I had a strange support call from a customer last week. It went something like this:
Customer: Your software isn’t working. It crashes whenever I try to run it.
Me: Has anything changed on your machine? New security policies, antivirus, new software installed, anything like that?
Customer: No.
I ask the customer for a screenshot of the .NET error message and only manage to get a generic “This application has stopped responding” error. Somewhat confused but determined to reproduce and fix the issue I remotely dial into the customer’s machine and see the problem. Customer attempts to launch our software, there’s a short delay and then a generic Windows non-responsive application message and then nothing. To compound matters, our software could not write out to the windows event log nor to it’s debug log file location.
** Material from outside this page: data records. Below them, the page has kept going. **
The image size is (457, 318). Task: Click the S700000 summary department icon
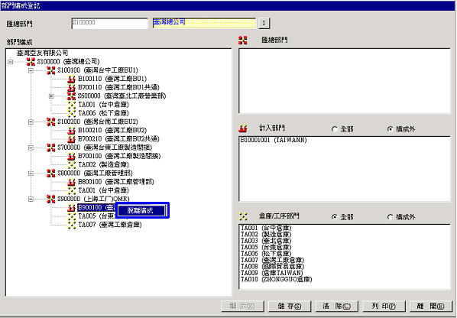[50, 148]
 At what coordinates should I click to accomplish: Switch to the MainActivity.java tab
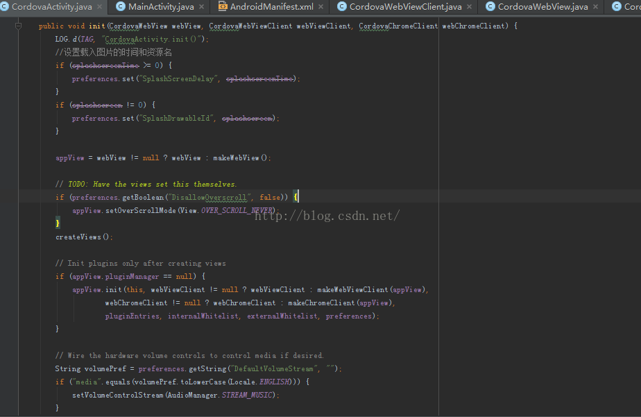pyautogui.click(x=161, y=7)
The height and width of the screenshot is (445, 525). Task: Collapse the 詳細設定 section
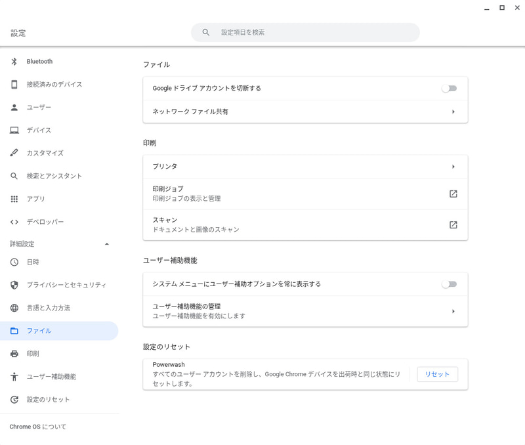(x=107, y=244)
It wasn’t long however before another customer logged a support ticket for exactly the same issue and something was common between them. They both used McAfee antivirus.
It turns out that McAfee had decided in one of it’s latest heuristic updates, that one of our supporting applications (the one which performs some of our security and licensing) was in fact a Trojan and was surreptitiously preventing the user from opening one of our files necessary for the smooth running of our software.
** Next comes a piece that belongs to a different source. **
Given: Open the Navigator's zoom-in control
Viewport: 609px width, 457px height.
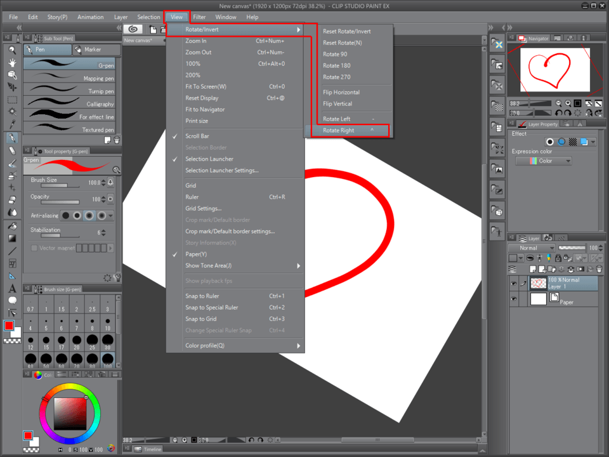Looking at the screenshot, I should click(x=568, y=103).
The component in question was a home-rolled licensing component that was protected by Thermida – a packing technology from Oreans Technology that helps to prevent applications from cracking. It was this part of the component that was throwing a false positive on the McAfee protected systems.
Since we didn’t have control over McAfee (or any other antivirus vendor) I implemented a quick hotfix to bypass using this component altogether.
Whilst Antivirus is incredibly important in this day and age, I think the way in which these antivirus companies work calls into question their business practices in how they stop their customers from using other legitimate businesses software on their machines.
Understandably there are a constant stream of new strains of viruses and trojans and in order to be proactive these antivirus providers write their software to match some general patterns and then loosely identify “new threats” and unfortunately the protection mechanism that we used to use was identified as such a threat and the knock on effect of this was that our customers couldn’t use our software. Thanks, McAfee.
Since our software and most commercial legitimate software is fully code-signed, I would like to propose that the various antivirus vendors get together and agree that in future if software is found to be suspicious that they would send out an alert email to the listed support contact of the software (this info is in the code signed executable) so that we can then advise our customers and have an open dialog with the antivirus companies. At least that way we can work together as vendors and antivirus companies to serve our common customer.
Now is a good a time as any to give a shout out to VirusTotal, the online service that lets you quickly analyse suspect files by uploading them to their website and in turn they check the file against all of the various antivirus engines. Here’s a report of the file in question:
Wishing you a happy virus-free new year 🙂
Mike.
Resources:
- Win32/Packed.Thermida
http://www.wilderssecurity.com/showthread.php?t=184840 - VirusTotal (an online virus checker)
http://www.virustotal.com
McAfee… pfft! I’m surprised it doesn’t flag itself up as a virus; it’s about as malevolent as one!
There’s actually a blog article about this exact issue on the McAfee website:
http://www.avertlabs.com/research/blog/index.php/2009/05/28/who-digs-the-elephant-trap/
The McAfee recommendation is, in a nutshell – “Don’t protect your work using a packer, because malware authors do it”.
Gee, thanks, McAfee!
Hi Mike,
Sorry to hear about this, not that it’s not incredibly common.
Like the suggestion for them to read the signed exe as that can be easily automated in the anti-virus software. Chance of it happening – snowballs and hell spring to mind.
The thing with the anti-virus companies, I’m sure, is they have a sign over their desks that reads “Yes, as a matter of fact, I do own your computer!” 🙁
Take a look sometime at how some of them behave on multi-processor machines. Symantec for example, splices into several if available.